--- START ---

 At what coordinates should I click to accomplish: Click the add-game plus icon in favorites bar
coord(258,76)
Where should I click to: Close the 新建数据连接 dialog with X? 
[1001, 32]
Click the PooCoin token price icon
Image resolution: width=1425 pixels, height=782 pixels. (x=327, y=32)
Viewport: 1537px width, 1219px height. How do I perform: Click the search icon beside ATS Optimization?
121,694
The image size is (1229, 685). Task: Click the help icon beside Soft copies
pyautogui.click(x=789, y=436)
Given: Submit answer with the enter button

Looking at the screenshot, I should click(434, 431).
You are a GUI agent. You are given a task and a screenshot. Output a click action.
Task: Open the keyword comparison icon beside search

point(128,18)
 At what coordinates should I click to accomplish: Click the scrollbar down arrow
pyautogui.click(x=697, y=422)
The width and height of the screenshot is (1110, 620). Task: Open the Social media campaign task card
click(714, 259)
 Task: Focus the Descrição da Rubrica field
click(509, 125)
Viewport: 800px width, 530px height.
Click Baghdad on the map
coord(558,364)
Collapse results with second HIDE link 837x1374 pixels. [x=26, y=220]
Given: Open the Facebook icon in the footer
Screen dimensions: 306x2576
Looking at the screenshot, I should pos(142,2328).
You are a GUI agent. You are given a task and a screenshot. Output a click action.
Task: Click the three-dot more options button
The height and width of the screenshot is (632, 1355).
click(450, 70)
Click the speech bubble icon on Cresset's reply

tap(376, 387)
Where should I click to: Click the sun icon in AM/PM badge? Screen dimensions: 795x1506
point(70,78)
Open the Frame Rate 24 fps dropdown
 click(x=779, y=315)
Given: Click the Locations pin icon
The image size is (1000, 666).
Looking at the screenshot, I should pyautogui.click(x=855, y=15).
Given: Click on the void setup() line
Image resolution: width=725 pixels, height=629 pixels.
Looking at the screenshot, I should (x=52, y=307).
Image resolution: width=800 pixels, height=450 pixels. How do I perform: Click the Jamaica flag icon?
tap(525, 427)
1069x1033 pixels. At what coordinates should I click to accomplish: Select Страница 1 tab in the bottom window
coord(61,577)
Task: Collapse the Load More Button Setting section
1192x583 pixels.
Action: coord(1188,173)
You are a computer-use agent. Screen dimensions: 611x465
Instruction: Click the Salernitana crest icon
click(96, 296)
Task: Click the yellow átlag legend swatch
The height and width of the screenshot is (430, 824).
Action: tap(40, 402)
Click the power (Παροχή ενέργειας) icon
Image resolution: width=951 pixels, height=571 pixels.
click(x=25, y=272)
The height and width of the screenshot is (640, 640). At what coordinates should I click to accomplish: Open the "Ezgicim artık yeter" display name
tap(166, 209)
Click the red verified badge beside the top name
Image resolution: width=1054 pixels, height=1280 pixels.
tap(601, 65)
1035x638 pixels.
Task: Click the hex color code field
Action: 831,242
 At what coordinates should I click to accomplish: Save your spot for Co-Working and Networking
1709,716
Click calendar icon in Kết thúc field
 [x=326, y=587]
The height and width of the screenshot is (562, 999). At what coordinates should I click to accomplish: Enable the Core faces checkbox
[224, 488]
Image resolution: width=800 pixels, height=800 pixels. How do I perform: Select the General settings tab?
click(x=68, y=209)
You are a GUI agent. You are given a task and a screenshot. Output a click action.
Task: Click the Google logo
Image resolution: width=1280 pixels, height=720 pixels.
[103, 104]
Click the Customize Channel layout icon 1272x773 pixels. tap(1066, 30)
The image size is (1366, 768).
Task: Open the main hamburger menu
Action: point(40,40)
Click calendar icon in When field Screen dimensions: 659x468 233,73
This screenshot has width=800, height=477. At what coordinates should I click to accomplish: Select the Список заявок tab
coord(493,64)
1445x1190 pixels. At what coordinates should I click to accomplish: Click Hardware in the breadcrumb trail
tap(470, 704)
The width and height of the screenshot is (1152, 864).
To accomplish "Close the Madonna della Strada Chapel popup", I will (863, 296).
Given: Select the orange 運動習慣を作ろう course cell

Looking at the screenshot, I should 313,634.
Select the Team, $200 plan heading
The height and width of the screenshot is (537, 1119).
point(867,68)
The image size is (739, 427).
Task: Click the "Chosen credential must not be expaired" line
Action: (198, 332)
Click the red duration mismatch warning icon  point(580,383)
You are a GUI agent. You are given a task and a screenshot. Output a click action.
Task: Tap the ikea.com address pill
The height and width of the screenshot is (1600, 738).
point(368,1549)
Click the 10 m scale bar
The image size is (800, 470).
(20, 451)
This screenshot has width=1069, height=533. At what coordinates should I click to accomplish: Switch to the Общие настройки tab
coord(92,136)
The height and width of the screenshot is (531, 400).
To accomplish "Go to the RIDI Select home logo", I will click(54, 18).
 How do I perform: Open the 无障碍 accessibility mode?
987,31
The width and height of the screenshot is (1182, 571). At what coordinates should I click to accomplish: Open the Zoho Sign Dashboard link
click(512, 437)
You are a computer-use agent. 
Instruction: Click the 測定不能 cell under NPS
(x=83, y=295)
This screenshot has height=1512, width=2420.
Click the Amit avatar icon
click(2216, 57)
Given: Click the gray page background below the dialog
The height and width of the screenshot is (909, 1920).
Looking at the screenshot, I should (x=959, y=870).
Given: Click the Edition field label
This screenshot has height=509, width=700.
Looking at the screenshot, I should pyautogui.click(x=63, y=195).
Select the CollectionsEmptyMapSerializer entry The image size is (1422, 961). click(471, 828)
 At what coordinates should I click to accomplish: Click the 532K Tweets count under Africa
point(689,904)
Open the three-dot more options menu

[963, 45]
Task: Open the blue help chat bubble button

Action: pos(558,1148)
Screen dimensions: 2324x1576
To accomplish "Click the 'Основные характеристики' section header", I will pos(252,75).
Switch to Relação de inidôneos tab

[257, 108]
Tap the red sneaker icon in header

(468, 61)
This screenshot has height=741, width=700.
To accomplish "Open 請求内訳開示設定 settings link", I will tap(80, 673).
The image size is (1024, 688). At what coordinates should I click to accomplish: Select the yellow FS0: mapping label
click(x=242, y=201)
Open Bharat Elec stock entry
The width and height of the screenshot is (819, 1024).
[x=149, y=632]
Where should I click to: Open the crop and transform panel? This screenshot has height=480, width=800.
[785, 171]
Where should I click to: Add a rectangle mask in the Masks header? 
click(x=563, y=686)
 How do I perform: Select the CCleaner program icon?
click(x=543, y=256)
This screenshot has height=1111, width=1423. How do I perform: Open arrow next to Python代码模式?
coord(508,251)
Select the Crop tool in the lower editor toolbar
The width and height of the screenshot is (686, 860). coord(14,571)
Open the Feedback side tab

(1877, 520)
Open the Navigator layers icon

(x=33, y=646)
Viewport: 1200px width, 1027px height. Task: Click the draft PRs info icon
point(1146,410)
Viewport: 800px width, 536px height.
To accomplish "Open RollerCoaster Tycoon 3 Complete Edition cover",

--- END ---

Exact reproduction of the entire listing is required.

 At what coordinates should I click to accomplish: Click the add-game plus icon in favorites bar
coord(258,76)
Where should I click to: Close the 新建数据连接 dialog with X? 
[1001, 32]
Click the PooCoin token price icon
Image resolution: width=1425 pixels, height=782 pixels. (x=327, y=32)
Viewport: 1537px width, 1219px height. How do I perform: Click the search icon beside ATS Optimization?
121,694
The image size is (1229, 685). Task: Click the help icon beside Soft copies
pyautogui.click(x=789, y=436)
Given: Submit answer with the enter button

Looking at the screenshot, I should click(434, 431).
You are a GUI agent. You are given a task and a screenshot. Output a click action.
Task: Open the keyword comparison icon beside search

point(128,18)
 At what coordinates should I click to accomplish: Click the scrollbar down arrow
pyautogui.click(x=697, y=422)
The width and height of the screenshot is (1110, 620). Task: Open the Social media campaign task card
click(714, 259)
 Task: Focus the Descrição da Rubrica field
click(509, 125)
Viewport: 800px width, 530px height.
Click Baghdad on the map
coord(558,364)
Collapse results with second HIDE link 837x1374 pixels. [x=26, y=220]
Given: Open the Facebook icon in the footer
Screen dimensions: 306x2576
Looking at the screenshot, I should pos(142,2328).
You are a GUI agent. You are given a task and a screenshot. Output a click action.
Task: Click the three-dot more options button
The height and width of the screenshot is (632, 1355).
click(450, 70)
Click the speech bubble icon on Cresset's reply

tap(376, 387)
Where should I click to: Click the sun icon in AM/PM badge? Screen dimensions: 795x1506
point(70,78)
Open the Frame Rate 24 fps dropdown
 click(x=779, y=315)
Given: Click the Locations pin icon
The image size is (1000, 666).
Looking at the screenshot, I should pyautogui.click(x=855, y=15).
Given: Click on the void setup() line
Image resolution: width=725 pixels, height=629 pixels.
Looking at the screenshot, I should (x=52, y=307).
Image resolution: width=800 pixels, height=450 pixels. How do I perform: Click the Jamaica flag icon?
tap(525, 427)
1069x1033 pixels. At what coordinates should I click to accomplish: Select Страница 1 tab in the bottom window
coord(61,577)
Task: Collapse the Load More Button Setting section
1192x583 pixels.
Action: coord(1188,173)
You are a computer-use agent. Screen dimensions: 611x465
Instruction: Click the Salernitana crest icon
click(96, 296)
Task: Click the yellow átlag legend swatch
The height and width of the screenshot is (430, 824).
Action: tap(40, 402)
Click the power (Παροχή ενέργειας) icon
Image resolution: width=951 pixels, height=571 pixels.
click(x=25, y=272)
The height and width of the screenshot is (640, 640). At what coordinates should I click to accomplish: Open the "Ezgicim artık yeter" display name
tap(166, 209)
Click the red verified badge beside the top name
Image resolution: width=1054 pixels, height=1280 pixels.
tap(601, 65)
1035x638 pixels.
Task: Click the hex color code field
Action: 831,242
 At what coordinates should I click to accomplish: Save your spot for Co-Working and Networking
1709,716
Click calendar icon in Kết thúc field
 [x=326, y=587]
The height and width of the screenshot is (562, 999). At what coordinates should I click to accomplish: Enable the Core faces checkbox
[224, 488]
Image resolution: width=800 pixels, height=800 pixels. How do I perform: Select the General settings tab?
click(x=68, y=209)
You are a GUI agent. You are given a task and a screenshot. Output a click action.
Task: Click the Google logo
Image resolution: width=1280 pixels, height=720 pixels.
[103, 104]
Click the Customize Channel layout icon 1272x773 pixels. tap(1066, 30)
The image size is (1366, 768).
Task: Open the main hamburger menu
Action: point(40,40)
Click calendar icon in When field Screen dimensions: 659x468 233,73
This screenshot has width=800, height=477. At what coordinates should I click to accomplish: Select the Список заявок tab
coord(493,64)
1445x1190 pixels. At what coordinates should I click to accomplish: Click Hardware in the breadcrumb trail
tap(470, 704)
The width and height of the screenshot is (1152, 864).
To accomplish "Close the Madonna della Strada Chapel popup", I will (863, 296).
Given: Select the orange 運動習慣を作ろう course cell

Looking at the screenshot, I should 313,634.
Select the Team, $200 plan heading
The height and width of the screenshot is (537, 1119).
point(867,68)
The image size is (739, 427).
Task: Click the "Chosen credential must not be expaired" line
Action: (198, 332)
Click the red duration mismatch warning icon  point(580,383)
You are a GUI agent. You are given a task and a screenshot. Output a click action.
Task: Tap the ikea.com address pill
The height and width of the screenshot is (1600, 738).
point(368,1549)
Click the 10 m scale bar
The image size is (800, 470).
(20, 451)
This screenshot has width=1069, height=533. At what coordinates should I click to accomplish: Switch to the Общие настройки tab
coord(92,136)
The height and width of the screenshot is (531, 400).
To accomplish "Go to the RIDI Select home logo", I will click(54, 18).
 How do I perform: Open the 无障碍 accessibility mode?
987,31
The width and height of the screenshot is (1182, 571). At what coordinates should I click to accomplish: Open the Zoho Sign Dashboard link
click(512, 437)
You are a computer-use agent. 
Instruction: Click the 測定不能 cell under NPS
(x=83, y=295)
This screenshot has height=1512, width=2420.
Click the Amit avatar icon
click(2216, 57)
Given: Click the gray page background below the dialog
The height and width of the screenshot is (909, 1920).
Looking at the screenshot, I should (x=959, y=870).
Given: Click the Edition field label
This screenshot has height=509, width=700.
Looking at the screenshot, I should pyautogui.click(x=63, y=195).
Select the CollectionsEmptyMapSerializer entry The image size is (1422, 961). click(471, 828)
 At what coordinates should I click to accomplish: Click the 532K Tweets count under Africa
point(689,904)
Open the three-dot more options menu

[963, 45]
Task: Open the blue help chat bubble button

Action: pos(558,1148)
Screen dimensions: 2324x1576
To accomplish "Click the 'Основные характеристики' section header", I will pos(252,75).
Switch to Relação de inidôneos tab

[257, 108]
Tap the red sneaker icon in header

(468, 61)
This screenshot has height=741, width=700.
To accomplish "Open 請求内訳開示設定 settings link", I will tap(80, 673).
The image size is (1024, 688). At what coordinates should I click to accomplish: Select the yellow FS0: mapping label
click(x=242, y=201)
Open Bharat Elec stock entry
The width and height of the screenshot is (819, 1024).
[x=149, y=632]
Where should I click to: Open the crop and transform panel? This screenshot has height=480, width=800.
[785, 171]
Where should I click to: Add a rectangle mask in the Masks header? 
click(x=563, y=686)
 How do I perform: Select the CCleaner program icon?
click(x=543, y=256)
This screenshot has height=1111, width=1423. How do I perform: Open arrow next to Python代码模式?
coord(508,251)
Select the Crop tool in the lower editor toolbar
The width and height of the screenshot is (686, 860). coord(14,571)
Open the Feedback side tab

(1877, 520)
Open the Navigator layers icon

(x=33, y=646)
Viewport: 1200px width, 1027px height. Task: Click the draft PRs info icon
point(1146,410)
Viewport: 800px width, 536px height.
To accomplish "Open RollerCoaster Tycoon 3 Complete Edition cover",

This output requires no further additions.